------ PROVIDED ENTRIES ------

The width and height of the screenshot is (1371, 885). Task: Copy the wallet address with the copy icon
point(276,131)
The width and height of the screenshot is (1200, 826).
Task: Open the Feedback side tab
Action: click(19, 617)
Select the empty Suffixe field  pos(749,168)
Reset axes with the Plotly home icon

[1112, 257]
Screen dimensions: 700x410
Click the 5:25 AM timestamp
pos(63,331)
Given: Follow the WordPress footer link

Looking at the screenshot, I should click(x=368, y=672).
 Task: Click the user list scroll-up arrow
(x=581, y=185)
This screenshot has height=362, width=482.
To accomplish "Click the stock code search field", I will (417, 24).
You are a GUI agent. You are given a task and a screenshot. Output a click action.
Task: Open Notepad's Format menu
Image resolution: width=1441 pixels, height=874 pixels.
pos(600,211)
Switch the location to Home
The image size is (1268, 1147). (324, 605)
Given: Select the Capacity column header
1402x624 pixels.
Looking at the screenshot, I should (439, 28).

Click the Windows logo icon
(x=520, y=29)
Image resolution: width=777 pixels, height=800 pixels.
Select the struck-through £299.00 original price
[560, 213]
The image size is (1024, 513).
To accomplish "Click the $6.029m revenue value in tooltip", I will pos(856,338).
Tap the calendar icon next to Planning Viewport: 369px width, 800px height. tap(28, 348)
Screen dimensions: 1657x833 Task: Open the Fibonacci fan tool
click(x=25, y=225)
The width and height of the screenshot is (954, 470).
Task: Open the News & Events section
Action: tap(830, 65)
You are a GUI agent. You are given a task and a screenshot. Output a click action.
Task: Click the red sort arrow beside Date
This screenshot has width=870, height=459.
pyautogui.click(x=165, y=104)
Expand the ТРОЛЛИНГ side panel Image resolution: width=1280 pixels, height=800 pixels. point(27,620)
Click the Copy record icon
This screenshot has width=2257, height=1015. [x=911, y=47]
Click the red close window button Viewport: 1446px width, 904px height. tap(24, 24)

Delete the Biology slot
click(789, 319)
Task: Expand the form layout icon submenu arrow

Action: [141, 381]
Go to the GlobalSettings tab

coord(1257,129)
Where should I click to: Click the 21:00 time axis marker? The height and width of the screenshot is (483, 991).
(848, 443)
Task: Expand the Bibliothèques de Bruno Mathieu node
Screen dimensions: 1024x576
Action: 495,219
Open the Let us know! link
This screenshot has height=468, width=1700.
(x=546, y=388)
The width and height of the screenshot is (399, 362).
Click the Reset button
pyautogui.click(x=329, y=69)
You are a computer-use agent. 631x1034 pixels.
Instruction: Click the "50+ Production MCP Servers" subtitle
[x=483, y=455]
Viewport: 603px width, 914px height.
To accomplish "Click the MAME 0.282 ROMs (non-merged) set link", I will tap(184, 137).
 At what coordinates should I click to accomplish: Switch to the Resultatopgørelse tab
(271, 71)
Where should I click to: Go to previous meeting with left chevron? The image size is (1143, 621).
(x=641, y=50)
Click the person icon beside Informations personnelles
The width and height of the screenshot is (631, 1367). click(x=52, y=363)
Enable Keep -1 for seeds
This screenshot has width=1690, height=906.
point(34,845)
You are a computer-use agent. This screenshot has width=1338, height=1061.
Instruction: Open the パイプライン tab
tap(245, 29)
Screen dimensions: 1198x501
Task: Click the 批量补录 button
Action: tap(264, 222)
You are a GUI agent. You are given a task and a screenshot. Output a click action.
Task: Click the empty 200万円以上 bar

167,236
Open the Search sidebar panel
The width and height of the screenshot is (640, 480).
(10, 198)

------

From the first line to the last, return the records unchanged.

The width and height of the screenshot is (1371, 885). Task: Copy the wallet address with the copy icon
point(276,131)
The width and height of the screenshot is (1200, 826).
Task: Open the Feedback side tab
Action: click(19, 617)
Select the empty Suffixe field  pos(749,168)
Reset axes with the Plotly home icon

[1112, 257]
Screen dimensions: 700x410
Click the 5:25 AM timestamp
pos(63,331)
Given: Follow the WordPress footer link

Looking at the screenshot, I should click(x=368, y=672).
 Task: Click the user list scroll-up arrow
(x=581, y=185)
This screenshot has height=362, width=482.
To accomplish "Click the stock code search field", I will (417, 24).
You are a GUI agent. You are given a task and a screenshot. Output a click action.
Task: Open Notepad's Format menu
Image resolution: width=1441 pixels, height=874 pixels.
pos(600,211)
Switch the location to Home
The image size is (1268, 1147). (324, 605)
Given: Select the Capacity column header
1402x624 pixels.
Looking at the screenshot, I should (439, 28).

Click the Windows logo icon
(x=520, y=29)
Image resolution: width=777 pixels, height=800 pixels.
Select the struck-through £299.00 original price
[560, 213]
The image size is (1024, 513).
To accomplish "Click the $6.029m revenue value in tooltip", I will pos(856,338).
Tap the calendar icon next to Planning Viewport: 369px width, 800px height. tap(28, 348)
Screen dimensions: 1657x833 Task: Open the Fibonacci fan tool
click(x=25, y=225)
The width and height of the screenshot is (954, 470).
Task: Open the News & Events section
Action: tap(830, 65)
You are a GUI agent. You are given a task and a screenshot. Output a click action.
Task: Click the red sort arrow beside Date
This screenshot has width=870, height=459.
pyautogui.click(x=165, y=104)
Expand the ТРОЛЛИНГ side panel Image resolution: width=1280 pixels, height=800 pixels. point(27,620)
Click the Copy record icon
This screenshot has width=2257, height=1015. [x=911, y=47]
Click the red close window button Viewport: 1446px width, 904px height. tap(24, 24)

Delete the Biology slot
click(789, 319)
Task: Expand the form layout icon submenu arrow

Action: [141, 381]
Go to the GlobalSettings tab

coord(1257,129)
Where should I click to: Click the 21:00 time axis marker? The height and width of the screenshot is (483, 991).
(848, 443)
Task: Expand the Bibliothèques de Bruno Mathieu node
Screen dimensions: 1024x576
Action: 495,219
Open the Let us know! link
This screenshot has height=468, width=1700.
(x=546, y=388)
The width and height of the screenshot is (399, 362).
Click the Reset button
pyautogui.click(x=329, y=69)
You are a computer-use agent. 631x1034 pixels.
Instruction: Click the "50+ Production MCP Servers" subtitle
[x=483, y=455]
Viewport: 603px width, 914px height.
To accomplish "Click the MAME 0.282 ROMs (non-merged) set link", I will tap(184, 137).
 At what coordinates should I click to accomplish: Switch to the Resultatopgørelse tab
(271, 71)
Where should I click to: Go to previous meeting with left chevron? The image size is (1143, 621).
(x=641, y=50)
Click the person icon beside Informations personnelles
The width and height of the screenshot is (631, 1367). click(x=52, y=363)
Enable Keep -1 for seeds
This screenshot has width=1690, height=906.
point(34,845)
You are a computer-use agent. This screenshot has width=1338, height=1061.
Instruction: Open the パイプライン tab
tap(245, 29)
Screen dimensions: 1198x501
Task: Click the 批量补录 button
Action: tap(264, 222)
You are a GUI agent. You are given a task and a screenshot. Output a click action.
Task: Click the empty 200万円以上 bar

167,236
Open the Search sidebar panel
The width and height of the screenshot is (640, 480).
(10, 198)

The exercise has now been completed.